Monday, June 12, 2023

California Spent $17 Billion on Homelessness. It’s Not Working.

The Wood Street encampment for years drew people with nowhere to live, until a fire made finding a solution an urgent—and frustrating—task

By Christine Mai-Duc and Jim Carlton of The WSJ.  

The article mentions that California has 115,000 unsheltered homeless people and it spent $17 billion combating homelessness in the past four fiscal years. That is $147,000 per unsheltered homeless person or about $37,000 per year. I don't know how many other homeless people there are but apparently they are not all unsheltered. What the cost per person for all of them is not clear but $37,000 per year does seem high.

Excerpts:

"The number of homeless people in California grew about 50% between 2014 and 2022. The state, which accounts for 12% of the U.S. population, has about half of the nation’s unsheltered homeless, an estimated 115,000 people, according to federal and state data last year. It also has among the highest average rent and median home prices in the U.S."

"California spent a record $17 billion combating homelessness in the past four fiscal years. For the state budget year starting in July, Gov. Gavin Newsom has proposed another $3.7 billion. 

Voters in Los Angeles and San Francisco, which have some of the largest homeless populations in California, were unhappy enough about it to approve taxes costing them billions of dollars to fund anti-homelessness programs and housing in recent years.

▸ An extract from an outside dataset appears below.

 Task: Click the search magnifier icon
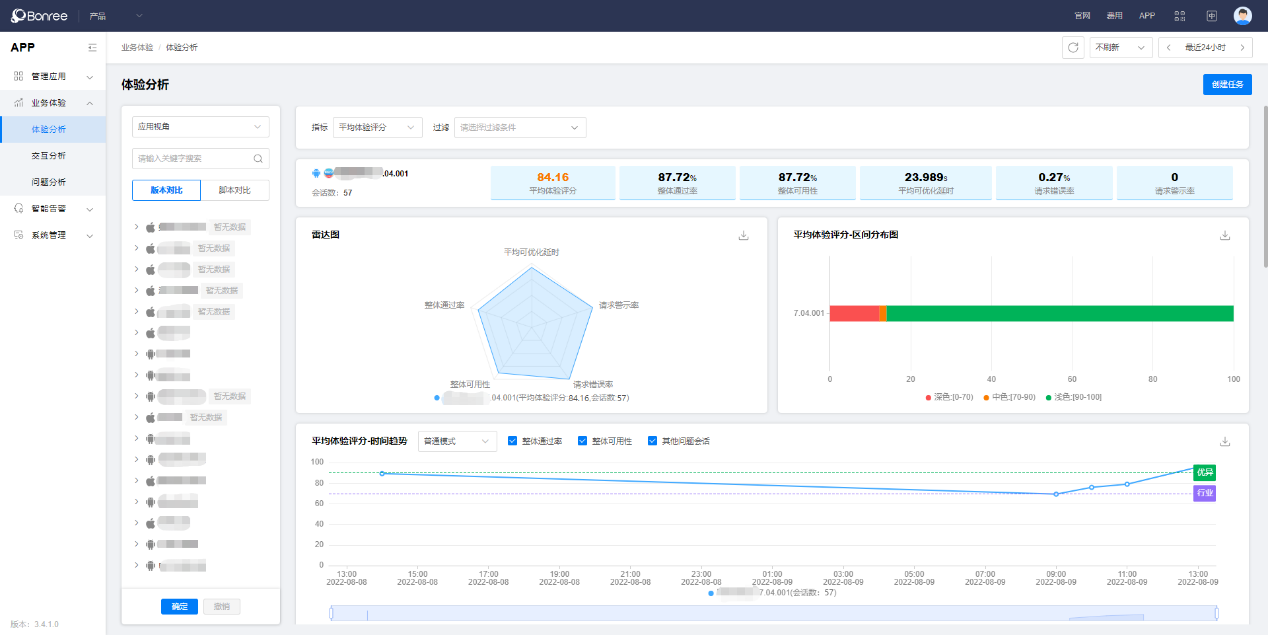click(258, 158)
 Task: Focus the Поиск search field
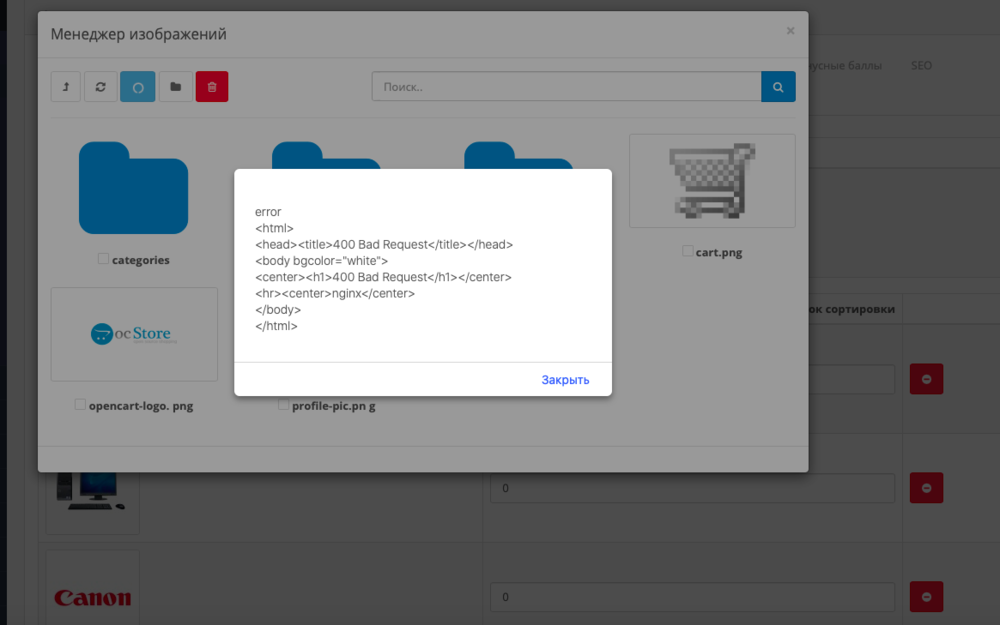[566, 87]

So far, cost overruns and delays have left little to show for the money.

State and local officials have bickered over responsibility. Mr. Newsom late last year threatened to withhold funding from local governments that he believed weren’t attacking the problem aggressively enough. That included programs to move squatters, willingly or not.

Local leaders said the Newsom administration hasn’t provided enough stable funding for programs to treat and house the homeless."

"authorities are stuck in a cycle of clearing out encampments and scattering people who find another spot to gather."